A look at the three candidates
Three candidates who are vying for the mayoral seat in Parkville all either directly or indirectly addressed controversy surrounding the city’s outgoing mayor Nan Johnston and how they could work to mitigate the drama that has plagued the city for the past few years under her leadership.
The candidates offered their plans, via recent telephone interviews, for a different leadership style that would start the city on a new path following the last few years of Johnston’s time in office, which has included a lawsuit over alleged violations surrounding the release of city records, a criminal investigation, and findings of ethics violations by the mayor.
The municipal election will be held Tuesday, April 5 and also will include a host of candidates for three open seats on the city’s board of aldermen, as well.
Parkville voters can cast their ballots from 6 a.m. to 7 p.m. on Tuesday at the Parkville Presbyterian Church, 819 Main Street in Parkville.
As a father of four young children, the 39-year-old said he has a large stake in what happens at City Hall because of the administration’s impact on his children’s future. While campaigning, the message he most often hears from residents is they either have no voice at City Hall or their voices are not being heard. He said citizens are ready for new leadership and representation in Parkville and there needs to be “checks and balances” because “sometimes elected officials may not act openly and honestly.”
Borchers has lived in the Northland for the past 15 years and has called Parkville home, along with his wife, Jennifer, and their children.
He believes city officials should be better educated about the Sunshine Law, which governs the release of records and open meetings in an attempt to foster transparency in government. “When I think about the Jason Makis of the world (who filed a civil suit against city officials, alleging abuse of the Sunshine Law), regardless of where you stand on the issue, it’s not going away,” Barchers said.
He said he’s realistic about city goals. “I don’t have this grandiose idea you can make everyone happy,” he said.
His background in finance economics and manager of operations for a large tax preparer in the Kansas City area has offered him the chance to help companies “build strategies and products that meet the challenges of clients and industries.”
He added that some of his ideas for a more open form of government involve making public meetings more accessible by always offering livestreaming and taking other steps “to make it easy for people to be involved” by encouraging dialogue.
Barchers said he has learned a lot about the processes of Parkville government by attending local meetings, including the board of aldermen and planning and zoning commission.
“I believe we can do better including more voices” he said, adding that the public should be invited earlier to comment on proposed policy changes and planned major development. In addition, officials should focus on making meeting times more convenient by starting them a little later, so they are “more accommodating to the people they serve.” He added, “It’s very hard as a parent to make a meeting at 5 or 5:30 p.m.”
In addition, city officials could do a better job of explaining how and why they reach decisions and that would eliminate speculation by the community. He said there was a lot of speculation about the controversial Creekside development, and it was hard for residents to discern fact from fiction.
“Bringing people along for the journey makes the job of elected officials easier,” he said.
If elected, Barchers said he will donate his mayoral salary to a scholarship fund for Parkville students. He said that’s one way to establish “more meaningful relationships with our schools.”
He also would like to form mentoring partnerships between small business owners in Parkville and students.

Required work |
A. According to the article on the Parkville mayoral race, where and during what hours can Parkville voters cast their ballots?
B. List the issues that the article on the Parkville mayoral race says have occurred during the last few years of Nan Johnston's time in office.
C. Continue the article on the Parkville mayoral race from its last sentence.
The listing below has no connection to the article on the Parkville mayoral race.

Source data |
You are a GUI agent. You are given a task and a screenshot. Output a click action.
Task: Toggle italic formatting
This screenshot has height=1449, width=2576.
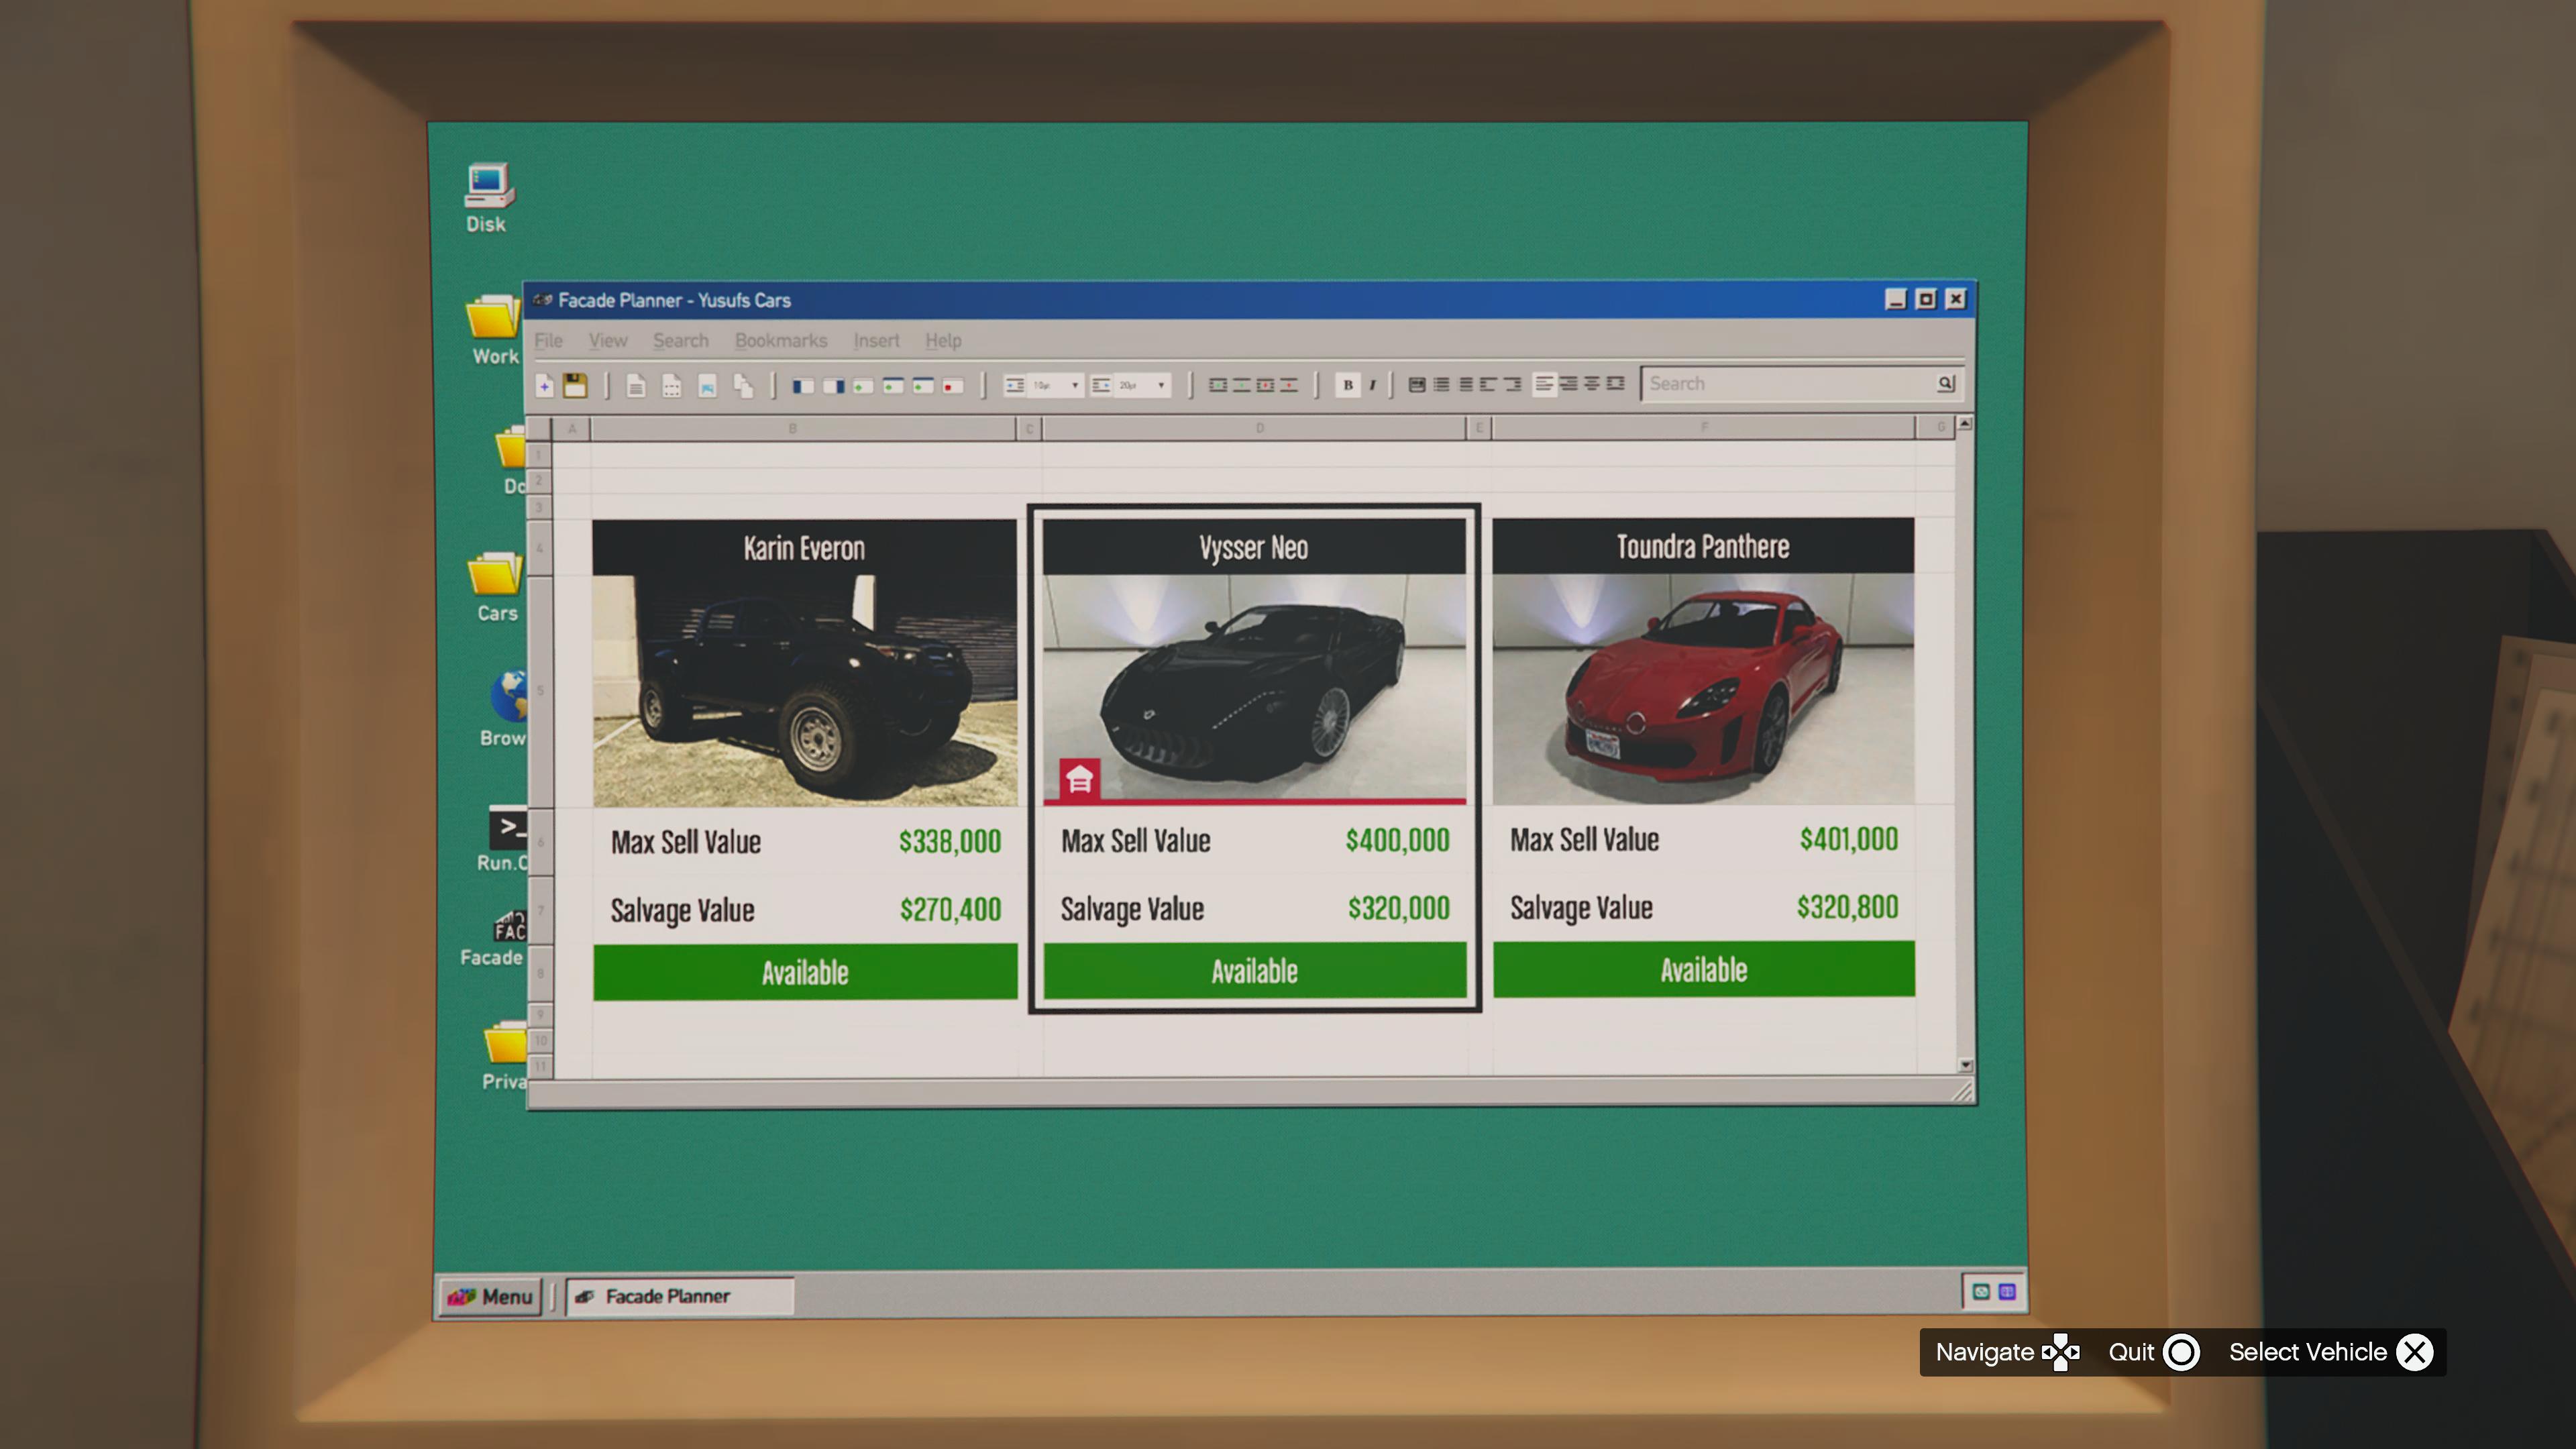[x=1372, y=385]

Expected outputs |
A. At the Parkville Presbyterian Church, 819 Main Street in Parkville, from 6 a.m. to 7 p.m. on Tuesday.

B.
- A lawsuit over alleged violations surrounding the release of city records
- A criminal investigation
- Findings of ethics violations by the mayor

C.
The 76-year-old Dean Katerndahl said he’ll draw from his more than 14-year service on the city’s planning and zoning commission to guide his actions as mayor. A resident of Parkville since 2005, Katerndahl said he was asked to serve on the planning and zoning commission by former Mayor Kathy Dusenbery and his appointment has been renewed by subsequent mayors, with approval of the board of aldermen, every four years.
He has served as chair of the commission for the past 12 years and has used his background as an employee of Mid-America Regional Council (MARC) to guide his leadership of the nine-member body tasked with reviewing and making recommendations to the board on zoning, development and subdivision plats and reviewing and updating the city’s master plan.
At MARC, he worked with local Kansas City area governments in establishing cooperatives to address the best ways for cities to manage public works, from street sweeping to paving. A key element was determining what works and what doesn’t, he said. In addition, following his retirement, he worked part-time as a consultant for MARC, where he helped with an array of special projects. He and his wife, Marcia, purchased a small, historic home in Parkville when they downsized 17 years ago after their son left the home, making them empty nesters.
Katerndahl mentioned his “life experience” will guide him if elected mayor, including earlier in his career when he worked with cities and counties as director of development for the city of Kansas City, Kan. His work and volunteer experiences have caused him to be “very community and neighborhood oriented” in which he views cities as a subset of subdivisions and neighborhoods. Parkville’s mayor and board of aldermen could do a better job of regularly meeting with citizens to gather input. “We haven’t done that so much recently,” he said, adding that officials should set up a program of regular meetings. Meeting with citizens also would help with budget preparation. “If we’d been more proactive, maybe (issues) wouldn’t have been so heated,” he said, adding that a pattern of not knowing what citizens want undermines trust.
Katterndahl said that, instead, he would opt for open and accessible government. As an example he cited Platte Landing Park, where city officials initially planned to install competitive baseball fields before discovering through a city survey that ball fields were not popular with the public. “We would have ended up in the same place, but it would not have been so painful,” he said.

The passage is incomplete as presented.